*WHAT YOU SHOULD DO*: Below are the records; return every line from the one that contains "Given: Click the Lv3 indicator on 砲術" to the last, exactly, skipping the pictures.

*DATA TO EXAMINE*:

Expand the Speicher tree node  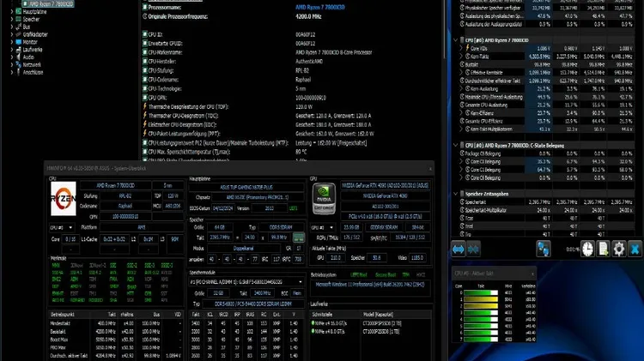click(x=10, y=20)
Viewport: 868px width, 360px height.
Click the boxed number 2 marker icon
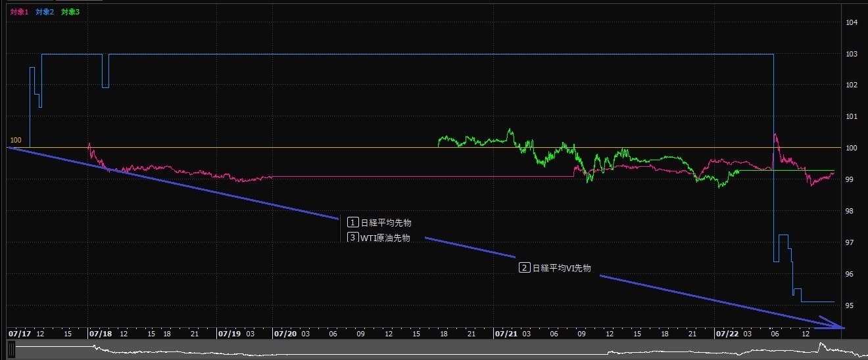(525, 268)
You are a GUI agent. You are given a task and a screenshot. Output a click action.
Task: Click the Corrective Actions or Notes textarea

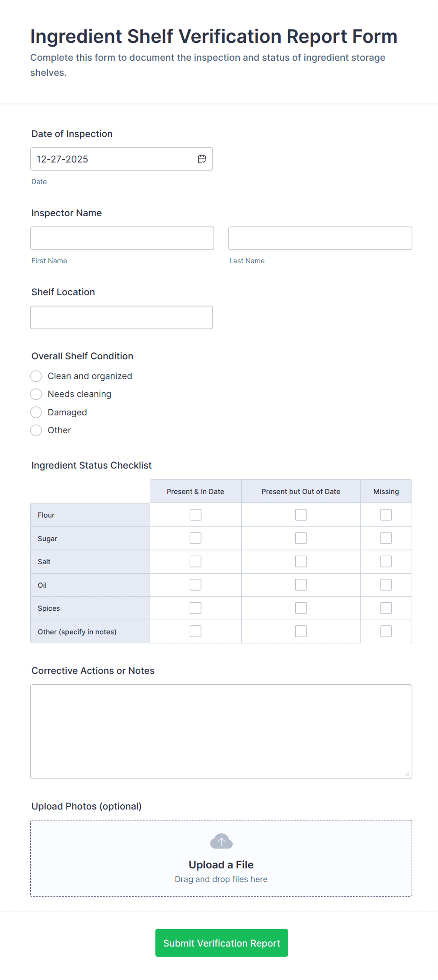tap(221, 731)
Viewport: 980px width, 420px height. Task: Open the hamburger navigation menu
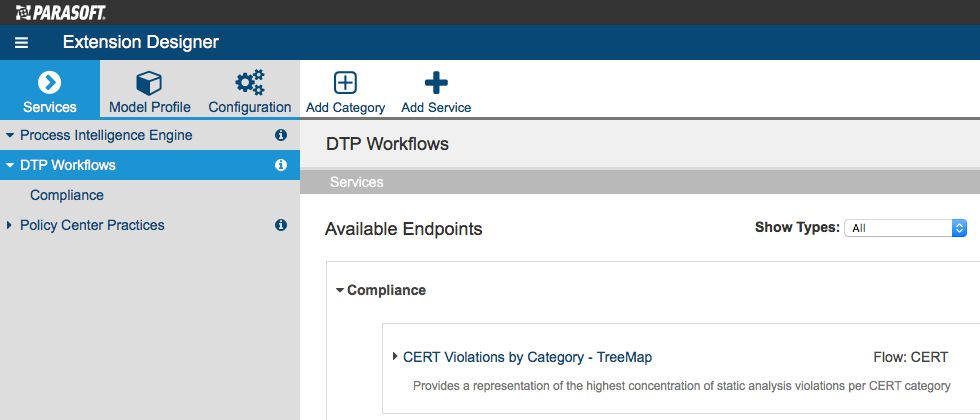click(x=22, y=42)
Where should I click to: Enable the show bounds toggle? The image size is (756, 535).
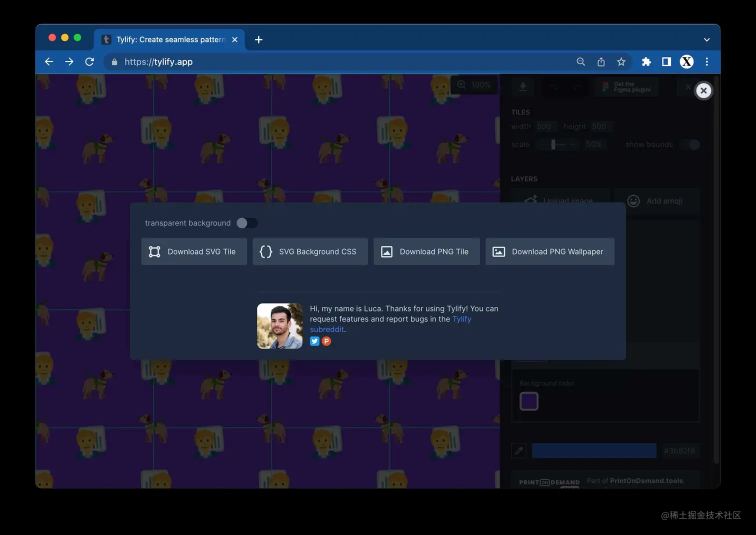coord(690,145)
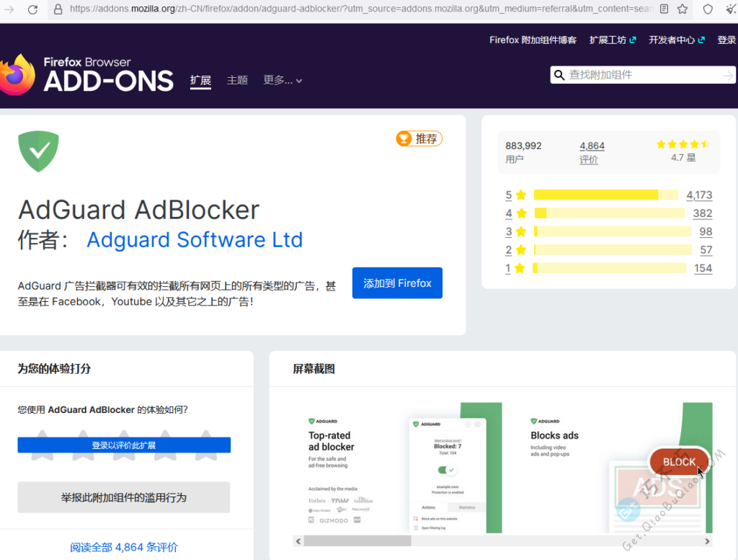Open the 扩展 tab in the header
This screenshot has height=560, width=738.
tap(200, 81)
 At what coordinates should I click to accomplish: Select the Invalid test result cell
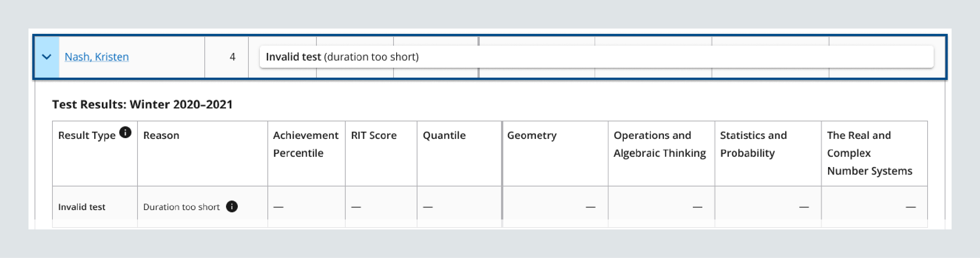[81, 206]
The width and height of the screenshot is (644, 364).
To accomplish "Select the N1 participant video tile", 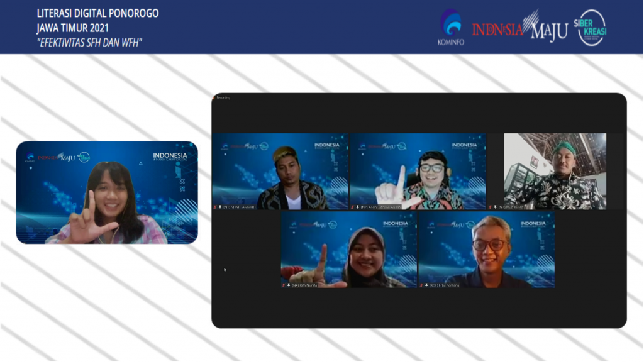I will [x=280, y=171].
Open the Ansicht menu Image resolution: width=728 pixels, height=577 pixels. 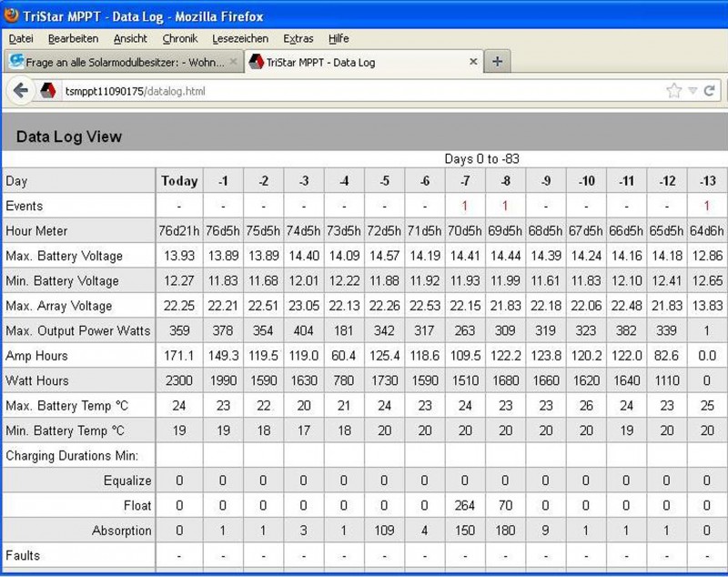130,38
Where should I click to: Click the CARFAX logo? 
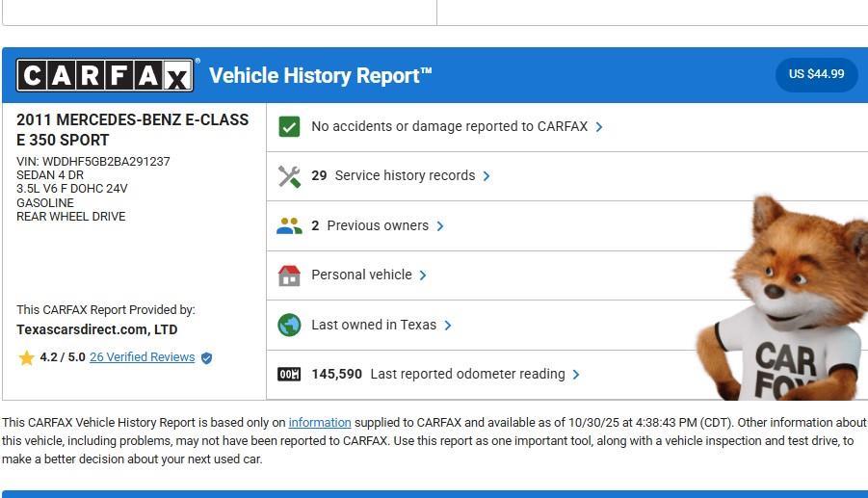coord(106,75)
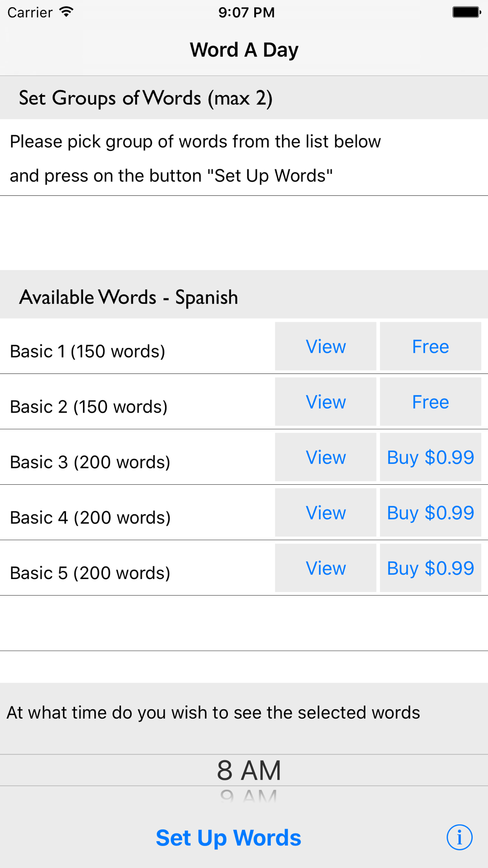The height and width of the screenshot is (868, 488).
Task: View the Basic 3 word list
Action: [325, 457]
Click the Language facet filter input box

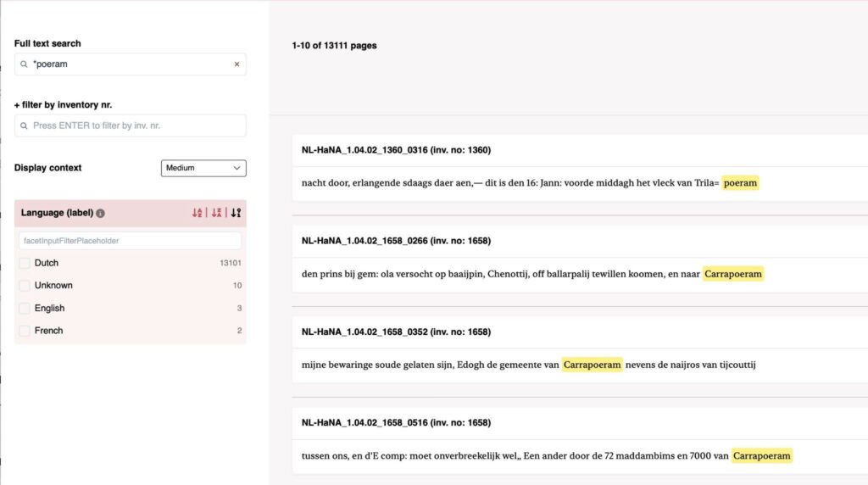(130, 241)
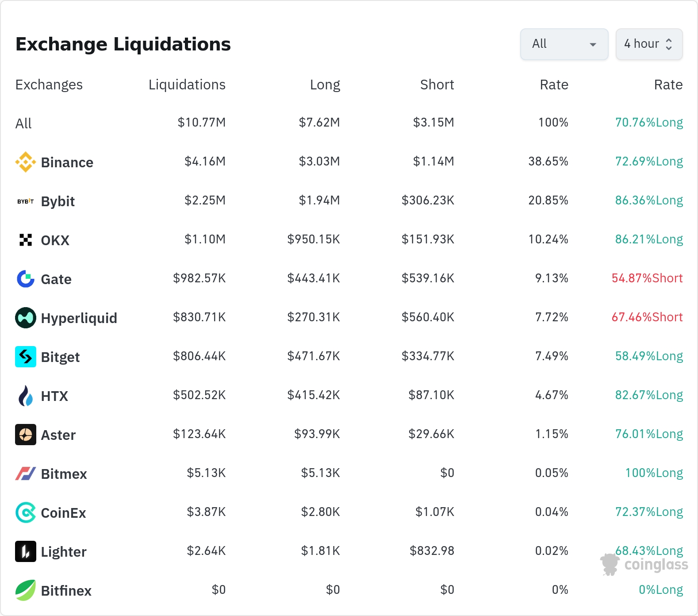Screen dimensions: 698x616
Task: Sort by the Long column header
Action: click(325, 85)
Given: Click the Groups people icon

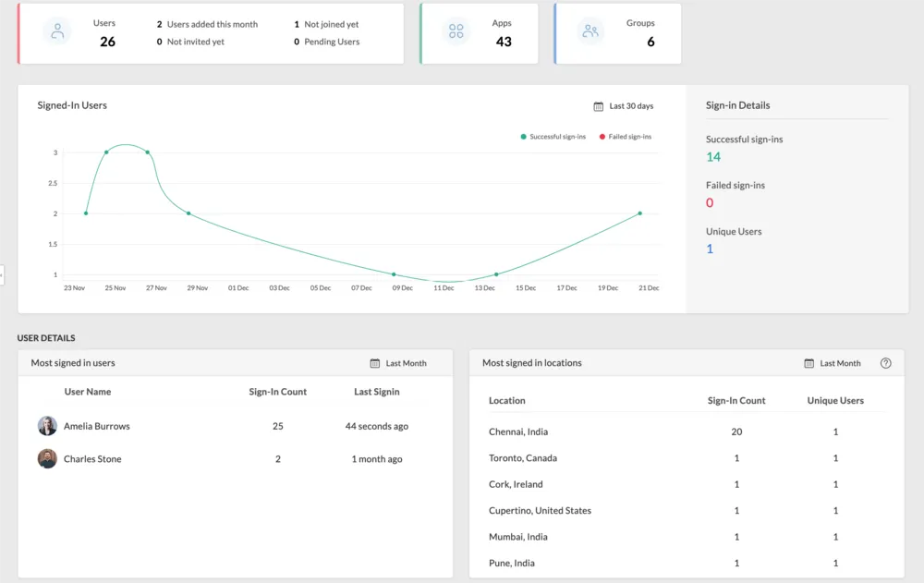Looking at the screenshot, I should point(590,31).
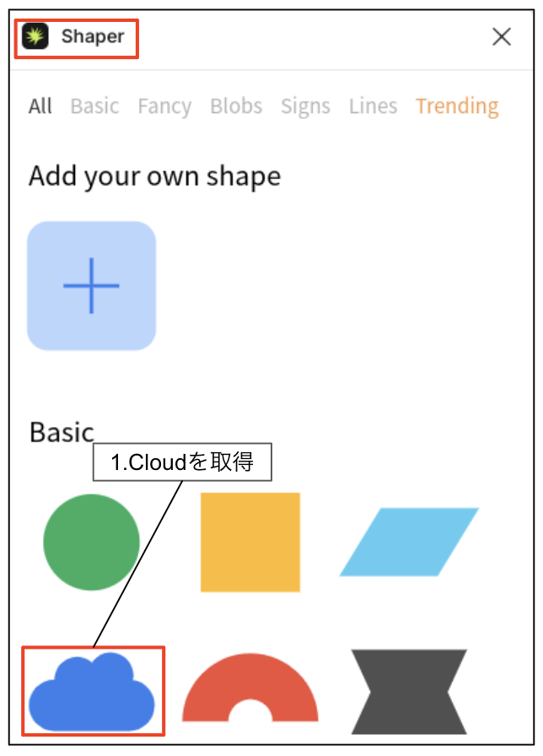Switch to the All tab

pos(40,106)
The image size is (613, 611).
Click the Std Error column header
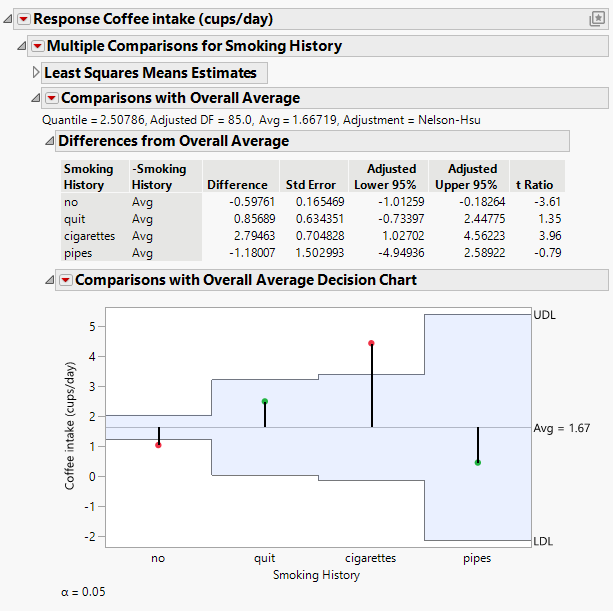click(x=310, y=185)
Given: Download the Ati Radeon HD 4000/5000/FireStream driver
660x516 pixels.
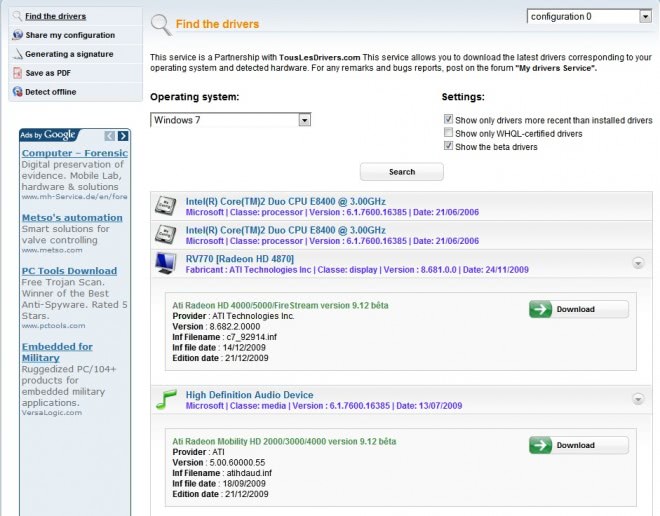Looking at the screenshot, I should click(x=579, y=309).
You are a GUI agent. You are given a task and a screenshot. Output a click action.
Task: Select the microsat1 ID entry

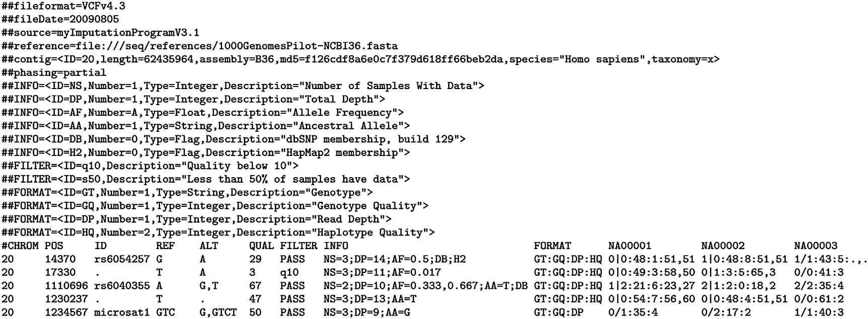click(122, 312)
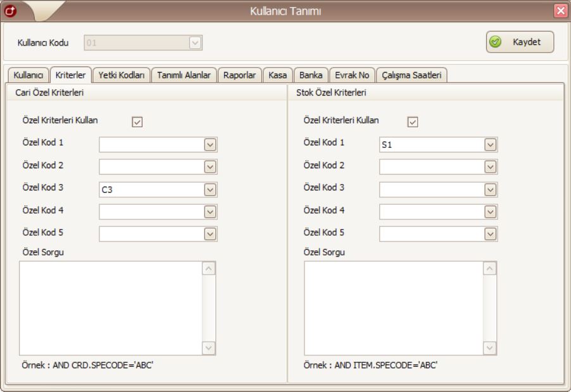Open the Kullanıcı Kodu dropdown

(195, 43)
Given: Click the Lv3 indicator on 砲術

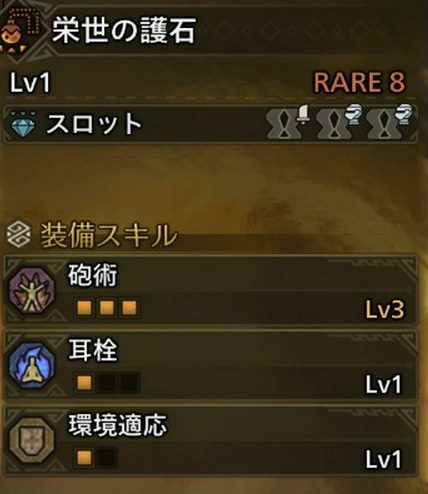Looking at the screenshot, I should [x=385, y=309].
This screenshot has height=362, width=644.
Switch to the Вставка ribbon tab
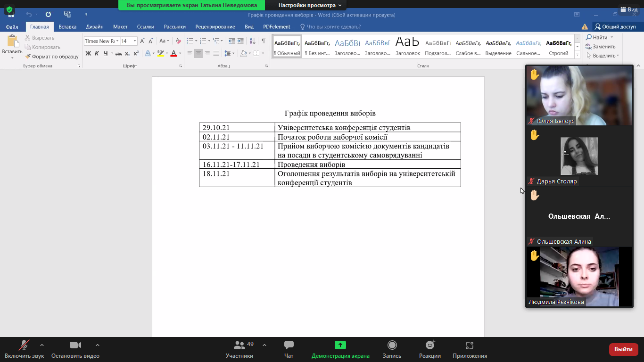coord(67,27)
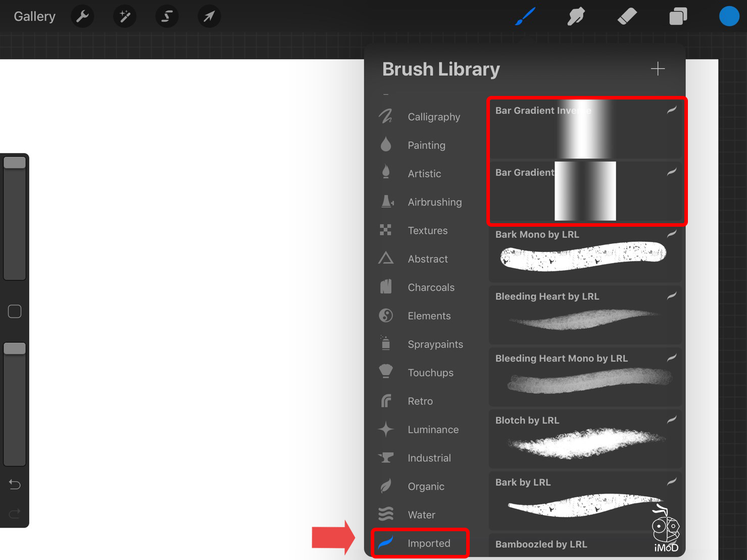
Task: Return to the Gallery
Action: pyautogui.click(x=34, y=17)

*ANSWER TO THIS EXERCISE*:
Given: Click the Lv3 indicator on 砲術

Looking at the screenshot, I should [x=385, y=309].
This screenshot has height=362, width=644.
Switch to the Вставка ribbon tab
coord(67,27)
Task: Return to the Gallery
Action: pyautogui.click(x=34, y=17)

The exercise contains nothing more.